晩餐
「フレン様、ファリアス公爵夫妻がお越しになりました。」
今日の晩餐には、ファリアス公爵家を招待している。
ファリアス公爵夫妻は両親の友人で、ファリアス公爵夫妻の嫡男のクロムは友人だ。
そして、娘のリュエナには秘かに俺が想いを寄せている。
リュエナはクロム達の母上のルーナ様と同じ美しい銀髪で、小柄で守ってやりたくなるような可愛らしさが昔からあった。
今年で17歳のリュエナは学院を卒業する。
卒業後は社交界にもデビューする。
リュエナをエスコートしたいが断られないか不安だ。
すでに、リュエナは色んな貴族令息から声がかかっているが、どれも断っているとクロムが言っていたから。
自分もそうならないか不安だ。
どれも断っているとクロムが言っていたが。
晩餐の席につき、隣はリュエナで、もう隣はクロムだった。
「今夜は陛下もいないし、私達だけだから気楽にしましょう。」
母上がそう言うが、母上はいつも気楽でしょう。
ルーナ様はいつも物静かですよ。
「リュエナは、デビュダントはどなたと行くの?」
母上がいきなりズバリとリュエナに聞いた。
おい!空気を読め!
と言いたい。
俺が悩んでいることを、いきなり聞かないで欲しい。
「まだ決めていません。」
「お誘いは沢山あるのでしょう?」
「はい、ですが、その、お断りを致しまして。」
リュエナが困ったように言った。
「だったら、フレンと行ったらどう?」
ワインを吹き出しそうになった。
母上、あなたはデリカシーというものを知っていますか?
母上が言ったら、リュエナは嫌とは言えないでしょう。
リュエナを見ると、リュエナもこっちを見た。
頬を赤らめて可愛いが、断りにくいだろうな。
「あの、フレン様がお嫌でなければ…」
「では、私がエスコートを。

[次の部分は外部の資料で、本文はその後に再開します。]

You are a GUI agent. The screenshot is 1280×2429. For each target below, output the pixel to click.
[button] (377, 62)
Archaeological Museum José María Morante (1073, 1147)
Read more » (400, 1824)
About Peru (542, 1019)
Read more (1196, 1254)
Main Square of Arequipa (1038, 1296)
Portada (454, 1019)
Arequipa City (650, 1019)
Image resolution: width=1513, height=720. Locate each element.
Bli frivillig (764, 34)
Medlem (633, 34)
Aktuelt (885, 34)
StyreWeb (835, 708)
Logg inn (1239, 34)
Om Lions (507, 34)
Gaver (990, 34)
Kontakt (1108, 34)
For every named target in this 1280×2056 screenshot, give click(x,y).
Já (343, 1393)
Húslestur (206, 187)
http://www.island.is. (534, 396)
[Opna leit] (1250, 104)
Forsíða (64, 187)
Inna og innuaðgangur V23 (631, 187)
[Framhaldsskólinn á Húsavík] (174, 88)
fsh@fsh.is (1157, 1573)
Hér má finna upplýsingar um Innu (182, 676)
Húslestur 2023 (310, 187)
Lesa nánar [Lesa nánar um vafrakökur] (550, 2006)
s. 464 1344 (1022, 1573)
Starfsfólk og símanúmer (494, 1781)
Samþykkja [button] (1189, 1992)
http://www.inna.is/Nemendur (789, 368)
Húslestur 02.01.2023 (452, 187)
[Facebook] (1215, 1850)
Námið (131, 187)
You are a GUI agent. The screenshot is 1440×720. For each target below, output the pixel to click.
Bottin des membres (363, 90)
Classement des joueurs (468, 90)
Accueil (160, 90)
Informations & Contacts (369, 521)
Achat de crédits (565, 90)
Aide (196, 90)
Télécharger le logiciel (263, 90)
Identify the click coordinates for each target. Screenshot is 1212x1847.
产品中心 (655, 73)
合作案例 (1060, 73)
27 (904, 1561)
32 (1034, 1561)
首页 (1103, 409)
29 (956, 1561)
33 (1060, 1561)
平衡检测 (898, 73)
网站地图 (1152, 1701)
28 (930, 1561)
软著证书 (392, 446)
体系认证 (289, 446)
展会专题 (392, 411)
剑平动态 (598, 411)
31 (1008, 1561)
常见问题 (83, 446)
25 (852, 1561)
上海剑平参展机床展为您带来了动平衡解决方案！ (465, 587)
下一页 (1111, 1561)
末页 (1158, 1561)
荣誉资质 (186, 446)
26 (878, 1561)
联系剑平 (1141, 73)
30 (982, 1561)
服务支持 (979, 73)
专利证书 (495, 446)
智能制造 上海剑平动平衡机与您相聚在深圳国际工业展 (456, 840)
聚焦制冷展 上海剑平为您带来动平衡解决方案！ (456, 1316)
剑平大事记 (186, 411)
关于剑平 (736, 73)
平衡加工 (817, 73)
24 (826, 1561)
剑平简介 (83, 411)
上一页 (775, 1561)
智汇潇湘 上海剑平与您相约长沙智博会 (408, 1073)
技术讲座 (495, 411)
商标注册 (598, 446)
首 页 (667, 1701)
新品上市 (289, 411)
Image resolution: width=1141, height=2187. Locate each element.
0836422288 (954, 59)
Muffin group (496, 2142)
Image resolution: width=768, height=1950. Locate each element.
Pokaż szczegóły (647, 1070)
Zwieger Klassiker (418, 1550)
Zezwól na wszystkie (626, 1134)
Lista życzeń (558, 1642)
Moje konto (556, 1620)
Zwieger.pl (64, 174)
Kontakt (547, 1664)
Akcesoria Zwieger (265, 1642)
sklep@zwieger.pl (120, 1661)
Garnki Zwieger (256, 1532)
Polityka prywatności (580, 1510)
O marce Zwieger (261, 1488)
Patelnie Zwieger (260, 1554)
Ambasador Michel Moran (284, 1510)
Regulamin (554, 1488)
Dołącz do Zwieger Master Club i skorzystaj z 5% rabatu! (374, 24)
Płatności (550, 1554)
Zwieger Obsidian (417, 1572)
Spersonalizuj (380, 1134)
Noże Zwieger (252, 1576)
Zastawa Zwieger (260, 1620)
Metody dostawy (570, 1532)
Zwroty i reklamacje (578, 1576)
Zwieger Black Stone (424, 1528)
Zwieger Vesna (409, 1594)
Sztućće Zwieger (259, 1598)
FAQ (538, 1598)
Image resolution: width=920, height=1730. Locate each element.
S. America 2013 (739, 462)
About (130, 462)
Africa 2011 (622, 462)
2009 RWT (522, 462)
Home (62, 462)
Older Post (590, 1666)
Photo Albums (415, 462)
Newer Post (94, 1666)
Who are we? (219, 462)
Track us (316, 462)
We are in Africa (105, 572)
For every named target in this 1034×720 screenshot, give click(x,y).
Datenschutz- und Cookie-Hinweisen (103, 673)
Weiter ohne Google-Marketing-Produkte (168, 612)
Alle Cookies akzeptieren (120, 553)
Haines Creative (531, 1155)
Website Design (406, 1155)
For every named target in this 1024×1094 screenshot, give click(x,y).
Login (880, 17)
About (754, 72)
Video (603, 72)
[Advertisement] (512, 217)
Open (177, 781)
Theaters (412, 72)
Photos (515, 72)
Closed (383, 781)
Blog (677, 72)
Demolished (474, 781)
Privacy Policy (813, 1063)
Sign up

」
いいのか!?
断れないだけじゃないのか!?
母上はまあ!良かったわ!とか言っているし!
父上もルーナ様もははっ、や、ふふっと笑っているし!
カイル様は無表情でわからん!
後で殺されないだろうか。
晩餐の後、父上達はカイル様と飲むと言って居なくなったので、リュエナに本当に良かったのか聞きに行くと、リュエナは嫌ではなかったらしい。
もし、嫌なら俺から母上に言おうと思っていたが。
「フレン様がご迷惑でなければ、すみませんがお願いします。」
「私は嫌ではないよ。」
「…あの、フレン様。デビュダントの前には卒業パーティーがあるのですが、」
「では、卒業パーティーも私がエスコートしても?」
「はい!」
この嬉しそうな笑顔は本当に嫌ではないのか!?
俺がエスコートするということは、周りはリュエナが結婚相手と思われるのだぞ。
いいのか!?
リュエナはファリアス公爵の娘だから、異を唱える者はいないが。
もしかして、他の令息を断っていたのは、俺を待っていたのかと期待しそうなんだが。
「必ず、迎えに行くよ。」
「はい、待ってます。」
リュエナは本当に可愛い。
カイル様がルーナ様を溺愛する気持ちがなんとなくわかる気がしていた。